The school was first recorded in 1476 as a chantry school and was re-established as a grammar school between 1548 and 1553. The 1693 financial endowment of Sir Thomas Cookes, 2nd Baronet (1648–1701) of Norgrove Court in Worcestershire, produced the first buildings on the present site and the historic link with Worcester College, Oxford, which he founded. The arms of Cookes (Argent, two chevronels between six martlets 3, 2 and 1 gules) were adopted by both Worcester College and Bromsgrove School. John Day Collis became head-master in December 1842. The tercentenary of the grammar school was celebrated on 31 March 1853. In 1856, Collis had the chapel and new school rooms built, and existing buildings enlarged and improved. In 1869 Bromsgrove was one of the fourteen founding schools of the Headmasters' Conference.

=== Second World War ===
During the Second World War, the entire school was temporarily moved to Llanwrtyd Wells in Wales, as the school buildings were requisitioned by British government departments for the war effort. Many former pupils and members of staff were killed during the Second World War, and their names are commemorated at the war memorial of the town. In 2007, the school was granted the freedom of Llanwrtyd Wells.

=== Overseas ===
In 2002, the school established Bromsgrove International School Thailand (BIST) in Thailand.

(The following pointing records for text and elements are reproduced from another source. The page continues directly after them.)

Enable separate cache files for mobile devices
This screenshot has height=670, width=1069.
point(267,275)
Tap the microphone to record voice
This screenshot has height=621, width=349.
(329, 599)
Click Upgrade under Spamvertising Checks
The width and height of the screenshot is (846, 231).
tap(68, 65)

Then, in 2016, the school opened Bromsgrove School Mission Hills, in Shenzhen, China.

==Scandals==
===Financial===

In 2005, the school was one of fifty of the country's independent schools which were found guilty of running an illegal price-fixing cartel, exposed by The Times, which had allowed them to drive up fees for thousands of parents. Each school was required to pay a nominal penalty of £10,000 and all agreed to make ex-gratia payments totalling £3 million into a trust designed to benefit pupils who attended the schools during the period in respect of which fee information was shared.

===Abuse===
Richard Knight, an Organist and assistant director of music at Bromsgrove School was jailed for two years in 2018 for having sex with two girls from Bromsgrove School on school property, as well as at his own home, inside his car and on the school's USA 2010 Chapel Music Tour.
Judge Jeremy Baker QC, speaking at Worcester Crown Court on Friday, 23 November 2018, told Knight, 53, that the two victims had "particularly vulnerable" emotional backgrounds. "You knew that and that was why they were specifically targeted over and above other children at school", he said.
The judge described Knight's behaviour as "predatory" and that there was a "significant degree of planning".
Mr Knight, previously the conductor of Malvern Festival Chorus, had begun the second affair after the first one ended, and taught both pupils at the school. Knight had sex with one of the victims for the first time at her own home while her parents were out during Christmas Eve. The victim would often have to ride her bicycle to various pharmacists to get morning after pills.
The court also heard evidence that Knight's wife had been a pupil of his at a school he worked at previously. They married in 2002.

==Students==
Bromsgrove School has boarding and day students and consists of three schools, pre-prep nursery school (ages 2-7), preparatory school (ages 7-13) and the senior school (13-18). The school has a total of 200 teaching staff, with 1,660 pupils, including 220 in the pre-preparatory school, 500 in the preparatory School and 940 in the senior school, of whom 60% are male and 40% female, 60% boarding and 40% day. As well as British students, there are more than three hundred from 49 different countries, especially Russia, Germany, China and Hong Kong.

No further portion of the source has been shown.